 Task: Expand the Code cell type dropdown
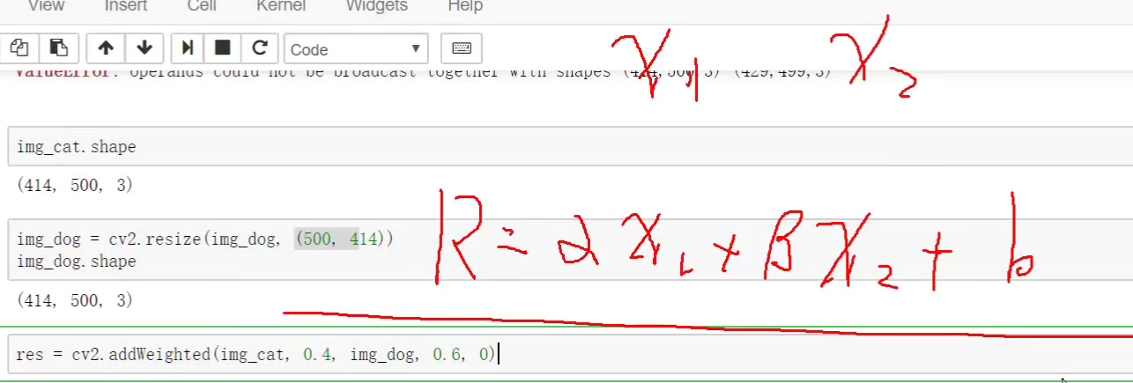point(355,49)
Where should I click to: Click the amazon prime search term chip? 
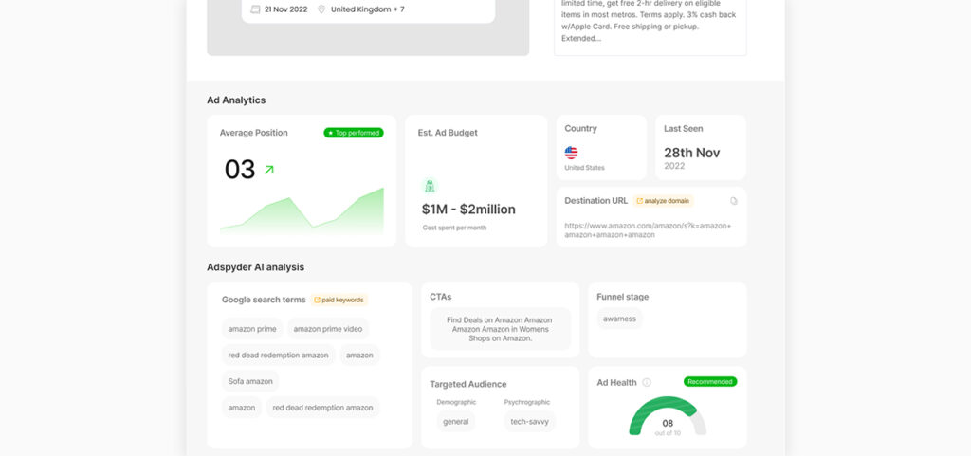252,329
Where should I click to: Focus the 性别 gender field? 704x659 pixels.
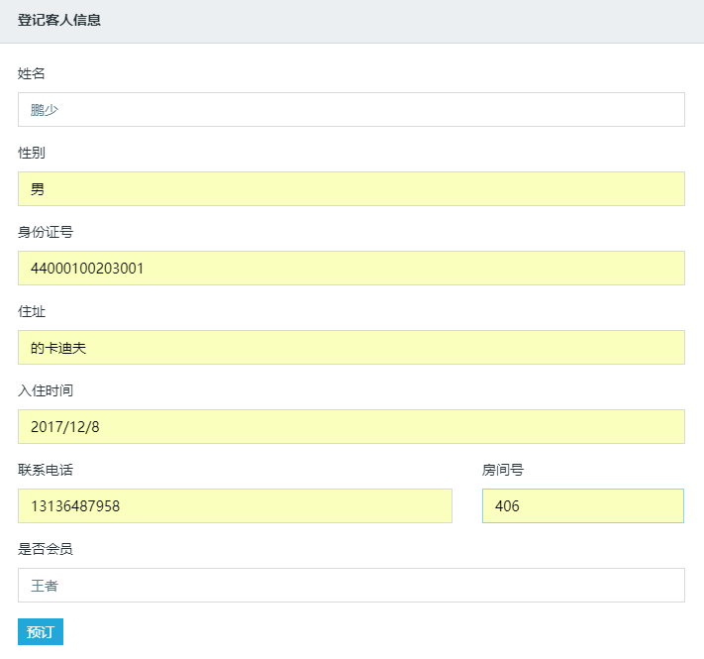(x=352, y=188)
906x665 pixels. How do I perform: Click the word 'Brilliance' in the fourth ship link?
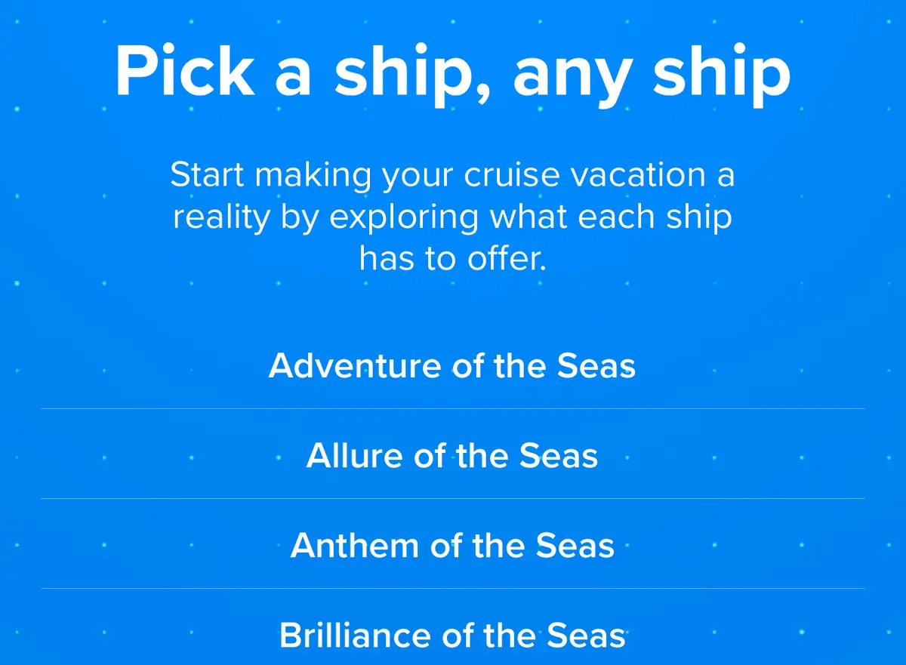click(x=355, y=635)
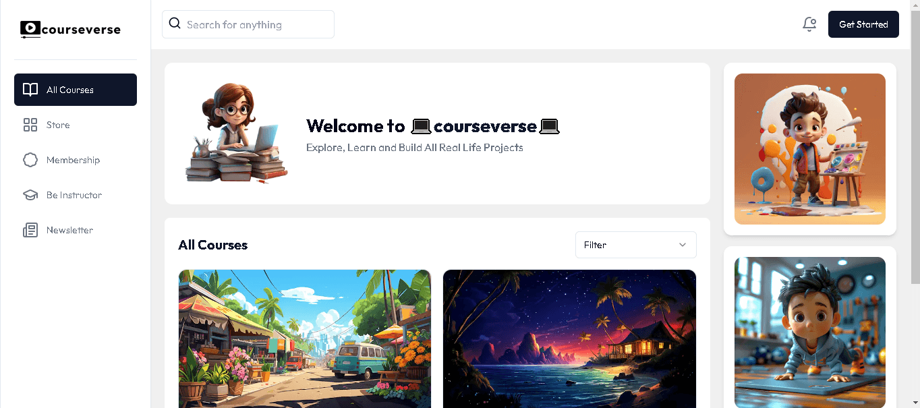
Task: Click the open book icon beside All Courses
Action: coord(30,90)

____

- [REQUIRED TASK]: Rewrite all the entries above, swapping "pixels" for "px" and changing nothing else. Leave out the pictures.

- [TASK ANSWER]:
 Task: Expand the Code cell type dropdown
point(355,49)
Where should I click to: Click the amazon prime search term chip? 
252,329
Where should I click to: Focus the 性别 gender field? 704x659 px.
(x=352, y=188)
906x665 px. How do I perform: Click the word 'Brilliance' in the fourth ship link?
click(x=355, y=635)
Task: Click the open book icon beside All Courses
Action: coord(30,90)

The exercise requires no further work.